Below, read iMediaEthics’ list of the year’s biggest media mess-ups and controversies.

 

10. Blogging 101: Don’t Make Fun of your Readers?

Jeff Gauger, the executive editor of a newspaper in Greensboro, North Carolina, learned the hard way this year that readers don’t like it when you make fun of them for being hicks.

Gauger blogged in July satirically about readers bickering over a New York Times editorial calling North Carolina’s government a “demolition derby, tearing down years of progress in public education, tax policy, racial equality in the courtroom and access to the ballot.”

Gauger’s fictional couple discussing the editorial were often distracted by eating grits and talking with friends Bubba and Mack at a local diner. Gauger, a transplant to North Carolina, offended his readers, who thought he was a “condescending and ignorant newcomer.” Gauger apologized and said he’d stay away from satire for a bit.

 

9. Don’t crash politician’s uncle’s memorial

The UK Mail got into a back-and-forth with UK Labour leader Ed Miliband over its coverage of his father this fall.
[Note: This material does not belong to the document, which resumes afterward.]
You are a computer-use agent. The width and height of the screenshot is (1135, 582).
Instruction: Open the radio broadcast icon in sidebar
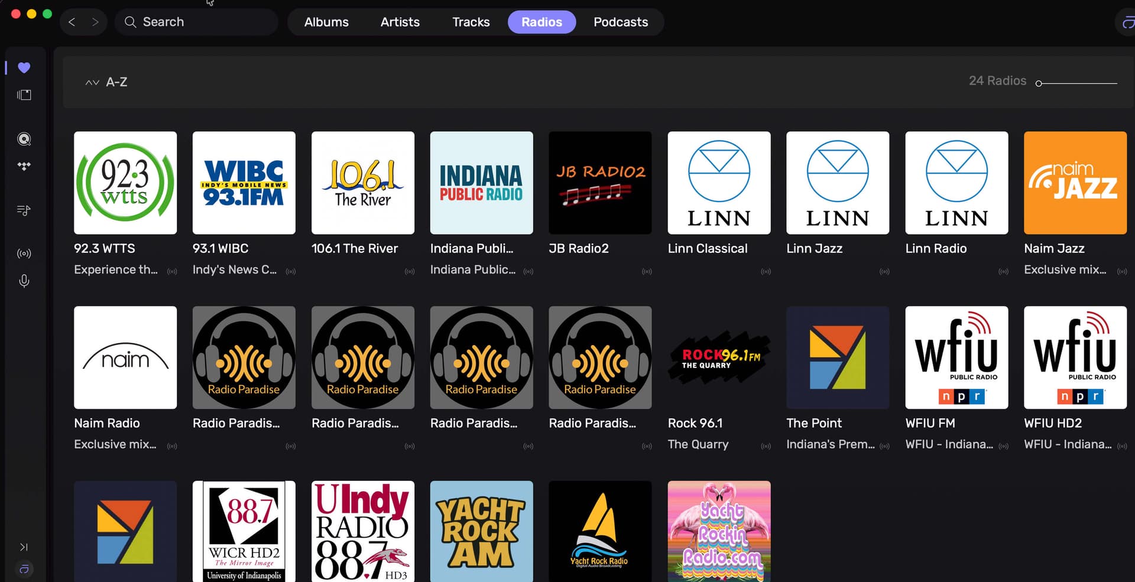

While the Mail defended its publication of claims that Miliband’s father “hated Britain,” the Mail did admit it went too far when a reporter went to Miliband’s uncle’s private memorial service.  The reporter wanted to get interviews about the Mail-Miliband fight.

The Mail ended up suspending two reporters and issuing an apology over the memorial crashing.

 

8. Fact Check before Posting, & Explain why you’re Unpublishing!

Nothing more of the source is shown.